* _Task goal_:
Copy each entry below exactly as it appears.

(Saved entries)
━━━━
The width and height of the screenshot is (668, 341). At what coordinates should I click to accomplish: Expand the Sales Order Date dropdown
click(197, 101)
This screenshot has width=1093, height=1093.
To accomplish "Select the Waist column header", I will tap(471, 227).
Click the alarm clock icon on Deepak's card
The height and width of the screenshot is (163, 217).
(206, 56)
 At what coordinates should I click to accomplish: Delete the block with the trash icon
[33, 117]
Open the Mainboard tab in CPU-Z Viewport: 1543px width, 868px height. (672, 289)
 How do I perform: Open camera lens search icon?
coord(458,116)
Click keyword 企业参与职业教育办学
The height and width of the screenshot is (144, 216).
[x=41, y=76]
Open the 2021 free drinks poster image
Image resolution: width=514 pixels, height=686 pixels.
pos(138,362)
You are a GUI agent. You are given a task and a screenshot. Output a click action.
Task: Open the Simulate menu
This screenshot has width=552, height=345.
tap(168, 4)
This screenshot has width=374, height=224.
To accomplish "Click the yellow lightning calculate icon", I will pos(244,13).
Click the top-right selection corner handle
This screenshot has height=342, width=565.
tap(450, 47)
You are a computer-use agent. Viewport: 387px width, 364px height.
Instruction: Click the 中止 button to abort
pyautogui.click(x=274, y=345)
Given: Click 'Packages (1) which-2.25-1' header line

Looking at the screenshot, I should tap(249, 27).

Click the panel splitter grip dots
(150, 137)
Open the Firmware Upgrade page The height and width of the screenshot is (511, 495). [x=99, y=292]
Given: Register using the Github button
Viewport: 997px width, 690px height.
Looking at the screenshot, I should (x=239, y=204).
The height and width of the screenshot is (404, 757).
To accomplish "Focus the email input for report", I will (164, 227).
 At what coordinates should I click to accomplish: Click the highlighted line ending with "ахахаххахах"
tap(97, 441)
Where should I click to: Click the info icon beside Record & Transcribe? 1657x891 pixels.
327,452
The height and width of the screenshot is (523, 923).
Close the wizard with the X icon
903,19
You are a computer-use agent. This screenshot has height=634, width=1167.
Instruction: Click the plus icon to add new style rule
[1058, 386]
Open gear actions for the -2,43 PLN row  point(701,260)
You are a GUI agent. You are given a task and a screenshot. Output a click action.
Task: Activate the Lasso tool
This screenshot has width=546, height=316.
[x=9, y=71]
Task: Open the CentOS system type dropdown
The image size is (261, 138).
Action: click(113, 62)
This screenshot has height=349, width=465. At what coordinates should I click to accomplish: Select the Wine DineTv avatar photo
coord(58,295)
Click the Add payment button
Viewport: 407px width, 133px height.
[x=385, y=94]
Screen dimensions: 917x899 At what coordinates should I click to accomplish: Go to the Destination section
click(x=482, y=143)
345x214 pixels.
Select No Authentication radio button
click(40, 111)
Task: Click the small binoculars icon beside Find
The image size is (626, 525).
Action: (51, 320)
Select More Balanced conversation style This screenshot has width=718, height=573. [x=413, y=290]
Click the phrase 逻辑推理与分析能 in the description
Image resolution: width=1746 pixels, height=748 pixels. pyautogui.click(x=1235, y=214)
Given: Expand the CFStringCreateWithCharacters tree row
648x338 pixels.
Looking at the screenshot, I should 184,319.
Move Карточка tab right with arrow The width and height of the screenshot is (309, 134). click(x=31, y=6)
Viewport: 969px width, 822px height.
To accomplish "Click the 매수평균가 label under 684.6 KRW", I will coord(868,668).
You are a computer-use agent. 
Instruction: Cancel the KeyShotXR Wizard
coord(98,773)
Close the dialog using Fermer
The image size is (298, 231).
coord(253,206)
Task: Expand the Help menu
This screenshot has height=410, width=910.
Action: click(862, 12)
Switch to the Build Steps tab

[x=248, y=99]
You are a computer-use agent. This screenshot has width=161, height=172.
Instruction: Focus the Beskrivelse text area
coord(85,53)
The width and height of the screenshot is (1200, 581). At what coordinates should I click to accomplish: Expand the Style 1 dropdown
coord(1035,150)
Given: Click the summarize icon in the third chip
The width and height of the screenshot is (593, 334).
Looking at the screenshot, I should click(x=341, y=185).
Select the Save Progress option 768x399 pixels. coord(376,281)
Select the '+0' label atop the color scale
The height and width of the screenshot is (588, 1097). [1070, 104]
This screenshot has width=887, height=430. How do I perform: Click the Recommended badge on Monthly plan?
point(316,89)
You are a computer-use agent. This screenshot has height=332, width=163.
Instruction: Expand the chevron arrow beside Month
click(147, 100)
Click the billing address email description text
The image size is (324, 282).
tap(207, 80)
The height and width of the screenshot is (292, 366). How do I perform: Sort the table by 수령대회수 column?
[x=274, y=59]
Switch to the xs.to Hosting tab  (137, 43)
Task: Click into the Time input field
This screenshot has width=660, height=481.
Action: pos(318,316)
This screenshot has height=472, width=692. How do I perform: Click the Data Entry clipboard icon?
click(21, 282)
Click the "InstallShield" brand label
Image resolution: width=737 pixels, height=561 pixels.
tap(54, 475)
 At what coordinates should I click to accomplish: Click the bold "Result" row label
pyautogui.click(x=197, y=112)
━━━━
* _Reply_:
The width and height of the screenshot is (668, 341). At what coordinates should I click to accomplish: Expand the Sales Order Date dropdown
click(197, 101)
This screenshot has width=1093, height=1093.
To accomplish "Select the Waist column header", I will tap(471, 227).
Click the alarm clock icon on Deepak's card
The height and width of the screenshot is (163, 217).
(206, 56)
 At what coordinates should I click to accomplish: Delete the block with the trash icon
[33, 117]
Open the Mainboard tab in CPU-Z Viewport: 1543px width, 868px height. (672, 289)
 How do I perform: Open camera lens search icon?
coord(458,116)
Click keyword 企业参与职业教育办学
The height and width of the screenshot is (144, 216).
[x=41, y=76]
Open the 2021 free drinks poster image
Image resolution: width=514 pixels, height=686 pixels.
pos(138,362)
You are a GUI agent. You are given a task and a screenshot. Output a click action.
Task: Open the Simulate menu
This screenshot has width=552, height=345.
tap(168, 4)
This screenshot has width=374, height=224.
To accomplish "Click the yellow lightning calculate icon", I will pos(244,13).
Click the top-right selection corner handle
This screenshot has height=342, width=565.
tap(450, 47)
You are a computer-use agent. Viewport: 387px width, 364px height.
Instruction: Click the 中止 button to abort
pyautogui.click(x=274, y=345)
Given: Click 'Packages (1) which-2.25-1' header line

Looking at the screenshot, I should tap(249, 27).

Click the panel splitter grip dots
(150, 137)
Open the Firmware Upgrade page The height and width of the screenshot is (511, 495). [x=99, y=292]
Given: Register using the Github button
Viewport: 997px width, 690px height.
Looking at the screenshot, I should (x=239, y=204).
The height and width of the screenshot is (404, 757).
To accomplish "Focus the email input for report", I will (164, 227).
 At what coordinates should I click to accomplish: Click the highlighted line ending with "ахахаххахах"
tap(97, 441)
Where should I click to: Click the info icon beside Record & Transcribe? 1657x891 pixels.
327,452
The height and width of the screenshot is (523, 923).
Close the wizard with the X icon
903,19
You are a computer-use agent. This screenshot has height=634, width=1167.
Instruction: Click the plus icon to add new style rule
[1058, 386]
Open gear actions for the -2,43 PLN row  point(701,260)
You are a GUI agent. You are given a task and a screenshot. Output a click action.
Task: Activate the Lasso tool
This screenshot has width=546, height=316.
[x=9, y=71]
Task: Open the CentOS system type dropdown
The image size is (261, 138).
Action: click(113, 62)
This screenshot has height=349, width=465. At what coordinates should I click to accomplish: Select the Wine DineTv avatar photo
coord(58,295)
Click the Add payment button
Viewport: 407px width, 133px height.
[x=385, y=94]
Screen dimensions: 917x899 At what coordinates should I click to accomplish: Go to the Destination section
click(x=482, y=143)
345x214 pixels.
Select No Authentication radio button
click(40, 111)
Task: Click the small binoculars icon beside Find
The image size is (626, 525).
Action: (51, 320)
Select More Balanced conversation style This screenshot has width=718, height=573. [x=413, y=290]
Click the phrase 逻辑推理与分析能 in the description
Image resolution: width=1746 pixels, height=748 pixels. pyautogui.click(x=1235, y=214)
Given: Expand the CFStringCreateWithCharacters tree row
648x338 pixels.
Looking at the screenshot, I should 184,319.
Move Карточка tab right with arrow The width and height of the screenshot is (309, 134). click(x=31, y=6)
Viewport: 969px width, 822px height.
To accomplish "Click the 매수평균가 label under 684.6 KRW", I will coord(868,668).
You are a computer-use agent. 
Instruction: Cancel the KeyShotXR Wizard
coord(98,773)
Close the dialog using Fermer
The image size is (298, 231).
coord(253,206)
Task: Expand the Help menu
This screenshot has height=410, width=910.
Action: click(862, 12)
Switch to the Build Steps tab

[x=248, y=99]
You are a computer-use agent. This screenshot has width=161, height=172.
Instruction: Focus the Beskrivelse text area
coord(85,53)
The width and height of the screenshot is (1200, 581). At what coordinates should I click to accomplish: Expand the Style 1 dropdown
coord(1035,150)
Given: Click the summarize icon in the third chip
The width and height of the screenshot is (593, 334).
Looking at the screenshot, I should click(x=341, y=185).
Select the Save Progress option 768x399 pixels. coord(376,281)
Select the '+0' label atop the color scale
The height and width of the screenshot is (588, 1097). [1070, 104]
This screenshot has width=887, height=430. How do I perform: Click the Recommended badge on Monthly plan?
point(316,89)
You are a computer-use agent. This screenshot has height=332, width=163.
Instruction: Expand the chevron arrow beside Month
click(147, 100)
Click the billing address email description text
The image size is (324, 282).
tap(207, 80)
The height and width of the screenshot is (292, 366). How do I perform: Sort the table by 수령대회수 column?
[x=274, y=59]
Switch to the xs.to Hosting tab  (137, 43)
Task: Click into the Time input field
This screenshot has width=660, height=481.
Action: pos(318,316)
This screenshot has height=472, width=692. How do I perform: Click the Data Entry clipboard icon?
click(21, 282)
Click the "InstallShield" brand label
Image resolution: width=737 pixels, height=561 pixels.
tap(54, 475)
 At what coordinates should I click to accomplish: Click the bold "Result" row label
pyautogui.click(x=197, y=112)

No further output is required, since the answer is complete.